* **Data records**

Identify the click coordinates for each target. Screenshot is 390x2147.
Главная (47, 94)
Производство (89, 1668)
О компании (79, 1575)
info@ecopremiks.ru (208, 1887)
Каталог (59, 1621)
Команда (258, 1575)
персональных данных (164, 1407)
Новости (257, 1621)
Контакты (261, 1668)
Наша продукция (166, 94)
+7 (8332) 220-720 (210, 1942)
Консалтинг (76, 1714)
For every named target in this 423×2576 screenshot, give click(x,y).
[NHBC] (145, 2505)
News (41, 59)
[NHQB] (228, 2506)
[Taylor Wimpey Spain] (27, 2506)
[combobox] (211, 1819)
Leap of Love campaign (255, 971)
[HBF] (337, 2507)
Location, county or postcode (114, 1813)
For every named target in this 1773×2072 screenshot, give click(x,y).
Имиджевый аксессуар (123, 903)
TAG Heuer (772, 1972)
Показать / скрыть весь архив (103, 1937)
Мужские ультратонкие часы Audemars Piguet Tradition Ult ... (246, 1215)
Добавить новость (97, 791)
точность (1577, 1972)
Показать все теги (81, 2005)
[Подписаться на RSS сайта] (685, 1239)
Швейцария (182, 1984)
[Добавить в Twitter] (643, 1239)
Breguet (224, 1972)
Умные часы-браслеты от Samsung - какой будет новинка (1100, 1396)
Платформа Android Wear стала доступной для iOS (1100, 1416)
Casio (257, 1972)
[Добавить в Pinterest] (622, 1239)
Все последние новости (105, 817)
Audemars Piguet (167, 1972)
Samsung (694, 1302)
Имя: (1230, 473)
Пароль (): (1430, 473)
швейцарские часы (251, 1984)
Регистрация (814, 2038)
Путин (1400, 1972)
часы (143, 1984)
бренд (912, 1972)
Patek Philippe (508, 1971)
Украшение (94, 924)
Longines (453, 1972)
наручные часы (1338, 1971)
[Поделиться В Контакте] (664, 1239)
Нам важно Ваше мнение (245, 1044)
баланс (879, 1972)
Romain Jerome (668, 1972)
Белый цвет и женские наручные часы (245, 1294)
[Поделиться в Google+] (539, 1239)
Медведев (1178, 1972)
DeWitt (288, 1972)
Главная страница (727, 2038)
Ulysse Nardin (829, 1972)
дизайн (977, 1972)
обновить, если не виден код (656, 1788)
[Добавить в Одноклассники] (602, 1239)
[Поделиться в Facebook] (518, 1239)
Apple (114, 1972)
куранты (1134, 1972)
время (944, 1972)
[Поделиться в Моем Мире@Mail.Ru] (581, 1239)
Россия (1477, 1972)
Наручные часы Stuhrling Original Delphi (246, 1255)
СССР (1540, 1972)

* **What the task asks**
Give back exactly the lines of the listing above that run from the line with "Умные часы-браслеты от" to the line with "[Поделиться в Моем Мире@Mail.Ru] (581, 1239)", inclusive.

* **Answer space**
Умные часы-браслеты от Samsung - какой будет новинка (1100, 1396)
Платформа Android Wear стала доступной для iOS (1100, 1416)
Casio (257, 1972)
[Добавить в Pinterest] (622, 1239)
Все последние новости (105, 817)
Audemars Piguet (167, 1972)
Samsung (694, 1302)
Имя: (1230, 473)
Пароль (): (1430, 473)
швейцарские часы (251, 1984)
Регистрация (814, 2038)
Путин (1400, 1972)
часы (143, 1984)
бренд (912, 1972)
Patek Philippe (508, 1971)
Украшение (94, 924)
Longines (453, 1972)
наручные часы (1338, 1971)
[Поделиться В Контакте] (664, 1239)
Нам важно Ваше мнение (245, 1044)
баланс (879, 1972)
Romain Jerome (668, 1972)
Белый цвет и женские наручные часы (245, 1294)
[Поделиться в Google+] (539, 1239)
Медведев (1178, 1972)
DeWitt (288, 1972)
Главная страница (727, 2038)
Ulysse Nardin (829, 1972)
дизайн (977, 1972)
обновить, если не виден код (656, 1788)
[Добавить в Одноклассники] (602, 1239)
[Поделиться в Facebook] (518, 1239)
Apple (114, 1972)
куранты (1134, 1972)
время (944, 1972)
[Поделиться в Моем Мире@Mail.Ru] (581, 1239)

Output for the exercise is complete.